* [Task directions]
Report the count of lines holding "computer" in the records, with no other words.

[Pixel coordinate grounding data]
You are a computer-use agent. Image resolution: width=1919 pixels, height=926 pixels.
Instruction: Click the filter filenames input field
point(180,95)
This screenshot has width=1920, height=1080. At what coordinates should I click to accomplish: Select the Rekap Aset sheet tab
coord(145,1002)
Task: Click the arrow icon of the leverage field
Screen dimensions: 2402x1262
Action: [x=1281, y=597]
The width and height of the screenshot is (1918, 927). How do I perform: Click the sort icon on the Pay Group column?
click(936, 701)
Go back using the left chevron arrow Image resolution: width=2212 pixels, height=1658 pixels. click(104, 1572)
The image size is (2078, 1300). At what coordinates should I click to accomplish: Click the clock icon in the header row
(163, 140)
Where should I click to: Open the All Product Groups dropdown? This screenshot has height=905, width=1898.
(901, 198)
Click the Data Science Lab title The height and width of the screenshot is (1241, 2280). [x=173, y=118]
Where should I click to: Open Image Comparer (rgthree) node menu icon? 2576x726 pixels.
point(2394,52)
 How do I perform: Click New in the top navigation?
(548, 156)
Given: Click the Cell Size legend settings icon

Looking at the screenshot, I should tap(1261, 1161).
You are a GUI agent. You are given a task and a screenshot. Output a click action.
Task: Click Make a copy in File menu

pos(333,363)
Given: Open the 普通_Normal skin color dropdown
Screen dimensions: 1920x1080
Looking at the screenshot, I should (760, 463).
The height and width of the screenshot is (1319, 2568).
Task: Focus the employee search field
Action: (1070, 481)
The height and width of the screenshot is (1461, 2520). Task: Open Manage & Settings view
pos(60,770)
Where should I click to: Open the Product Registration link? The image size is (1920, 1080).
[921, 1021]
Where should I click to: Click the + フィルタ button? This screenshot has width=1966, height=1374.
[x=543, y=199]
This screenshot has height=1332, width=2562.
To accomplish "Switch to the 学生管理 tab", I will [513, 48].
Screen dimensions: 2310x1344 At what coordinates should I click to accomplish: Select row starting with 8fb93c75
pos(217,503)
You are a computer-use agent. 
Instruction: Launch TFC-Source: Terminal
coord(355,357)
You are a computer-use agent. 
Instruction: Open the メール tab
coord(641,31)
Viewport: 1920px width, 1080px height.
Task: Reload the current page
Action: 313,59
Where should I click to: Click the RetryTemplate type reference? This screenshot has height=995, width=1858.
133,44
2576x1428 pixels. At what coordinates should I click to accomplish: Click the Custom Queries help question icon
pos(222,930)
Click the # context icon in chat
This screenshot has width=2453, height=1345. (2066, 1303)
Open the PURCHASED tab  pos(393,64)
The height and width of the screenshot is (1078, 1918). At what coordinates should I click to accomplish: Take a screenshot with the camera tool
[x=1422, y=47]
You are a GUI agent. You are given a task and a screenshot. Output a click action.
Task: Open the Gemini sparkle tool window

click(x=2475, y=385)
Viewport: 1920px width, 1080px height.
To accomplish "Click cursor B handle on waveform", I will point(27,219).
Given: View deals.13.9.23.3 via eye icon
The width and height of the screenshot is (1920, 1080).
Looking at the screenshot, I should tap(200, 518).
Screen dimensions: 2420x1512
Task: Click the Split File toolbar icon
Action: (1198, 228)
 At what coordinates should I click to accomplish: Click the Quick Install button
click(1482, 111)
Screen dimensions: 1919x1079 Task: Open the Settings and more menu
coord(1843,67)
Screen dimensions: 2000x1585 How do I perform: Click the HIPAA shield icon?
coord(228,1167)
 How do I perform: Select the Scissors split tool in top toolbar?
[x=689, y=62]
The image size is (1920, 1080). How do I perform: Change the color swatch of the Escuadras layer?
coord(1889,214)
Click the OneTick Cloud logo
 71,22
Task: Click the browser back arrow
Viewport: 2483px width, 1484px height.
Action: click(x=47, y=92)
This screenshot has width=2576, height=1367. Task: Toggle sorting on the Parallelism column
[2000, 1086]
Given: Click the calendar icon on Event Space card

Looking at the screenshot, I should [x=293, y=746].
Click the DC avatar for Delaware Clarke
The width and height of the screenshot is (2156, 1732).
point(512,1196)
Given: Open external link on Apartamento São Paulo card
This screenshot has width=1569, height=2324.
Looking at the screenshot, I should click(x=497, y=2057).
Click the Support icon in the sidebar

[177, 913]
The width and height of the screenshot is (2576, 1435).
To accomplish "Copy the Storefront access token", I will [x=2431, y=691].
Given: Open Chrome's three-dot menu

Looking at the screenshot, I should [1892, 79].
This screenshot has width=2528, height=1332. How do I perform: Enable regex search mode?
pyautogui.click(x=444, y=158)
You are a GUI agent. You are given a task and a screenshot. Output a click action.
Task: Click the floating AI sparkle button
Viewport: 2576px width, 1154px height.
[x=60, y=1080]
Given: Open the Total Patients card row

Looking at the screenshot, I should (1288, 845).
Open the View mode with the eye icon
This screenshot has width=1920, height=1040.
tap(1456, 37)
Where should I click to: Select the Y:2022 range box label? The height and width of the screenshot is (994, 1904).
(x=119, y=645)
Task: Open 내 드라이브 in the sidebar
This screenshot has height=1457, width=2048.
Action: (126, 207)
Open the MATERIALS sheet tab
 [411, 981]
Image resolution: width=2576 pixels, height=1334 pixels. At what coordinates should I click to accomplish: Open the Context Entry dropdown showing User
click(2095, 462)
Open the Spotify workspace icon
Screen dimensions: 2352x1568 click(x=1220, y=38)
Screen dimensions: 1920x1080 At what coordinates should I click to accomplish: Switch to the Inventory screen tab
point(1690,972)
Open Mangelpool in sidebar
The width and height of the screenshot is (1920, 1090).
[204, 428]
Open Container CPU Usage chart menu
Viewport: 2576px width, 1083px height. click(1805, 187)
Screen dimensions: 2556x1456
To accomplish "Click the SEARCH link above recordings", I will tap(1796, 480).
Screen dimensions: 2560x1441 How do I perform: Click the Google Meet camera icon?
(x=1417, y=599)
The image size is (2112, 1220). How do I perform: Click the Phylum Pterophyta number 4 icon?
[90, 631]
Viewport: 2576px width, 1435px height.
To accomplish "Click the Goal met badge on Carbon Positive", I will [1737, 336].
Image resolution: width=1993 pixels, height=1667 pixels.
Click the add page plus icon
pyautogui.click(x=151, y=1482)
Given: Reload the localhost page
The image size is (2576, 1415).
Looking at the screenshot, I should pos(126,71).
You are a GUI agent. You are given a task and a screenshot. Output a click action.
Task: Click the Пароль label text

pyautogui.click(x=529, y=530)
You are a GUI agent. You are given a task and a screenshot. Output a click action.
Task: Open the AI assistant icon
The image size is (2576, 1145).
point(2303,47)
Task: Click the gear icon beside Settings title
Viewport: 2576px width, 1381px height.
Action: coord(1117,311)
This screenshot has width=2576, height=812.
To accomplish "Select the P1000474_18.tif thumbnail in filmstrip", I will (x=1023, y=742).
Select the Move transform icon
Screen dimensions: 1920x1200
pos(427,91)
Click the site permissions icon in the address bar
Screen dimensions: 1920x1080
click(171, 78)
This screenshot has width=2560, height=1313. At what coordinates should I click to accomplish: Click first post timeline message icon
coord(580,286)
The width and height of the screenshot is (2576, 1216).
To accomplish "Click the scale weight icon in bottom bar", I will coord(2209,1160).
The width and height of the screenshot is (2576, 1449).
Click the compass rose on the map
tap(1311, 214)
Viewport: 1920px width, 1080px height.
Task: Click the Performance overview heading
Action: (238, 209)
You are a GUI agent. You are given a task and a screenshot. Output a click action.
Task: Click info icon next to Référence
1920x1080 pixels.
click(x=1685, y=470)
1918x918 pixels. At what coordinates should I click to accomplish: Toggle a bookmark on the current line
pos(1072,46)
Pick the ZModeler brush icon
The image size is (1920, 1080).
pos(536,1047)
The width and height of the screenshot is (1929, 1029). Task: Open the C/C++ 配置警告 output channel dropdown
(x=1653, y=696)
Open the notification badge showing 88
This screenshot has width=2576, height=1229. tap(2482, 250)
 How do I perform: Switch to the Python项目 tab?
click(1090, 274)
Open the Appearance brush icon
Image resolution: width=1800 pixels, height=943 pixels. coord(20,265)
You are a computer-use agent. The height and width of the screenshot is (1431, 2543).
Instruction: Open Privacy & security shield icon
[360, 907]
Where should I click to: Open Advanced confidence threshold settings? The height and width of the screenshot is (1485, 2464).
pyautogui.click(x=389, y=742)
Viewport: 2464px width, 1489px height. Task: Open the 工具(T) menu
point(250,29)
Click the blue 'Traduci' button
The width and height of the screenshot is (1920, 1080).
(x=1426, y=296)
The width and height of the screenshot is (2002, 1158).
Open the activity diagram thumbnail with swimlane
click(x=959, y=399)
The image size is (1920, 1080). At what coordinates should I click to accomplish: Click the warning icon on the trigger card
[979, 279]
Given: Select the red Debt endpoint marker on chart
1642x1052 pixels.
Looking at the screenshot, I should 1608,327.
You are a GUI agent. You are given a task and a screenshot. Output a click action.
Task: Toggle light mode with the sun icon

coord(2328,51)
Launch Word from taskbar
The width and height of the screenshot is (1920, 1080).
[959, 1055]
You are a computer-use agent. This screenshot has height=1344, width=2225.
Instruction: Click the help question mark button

* [Answer to the problem]
5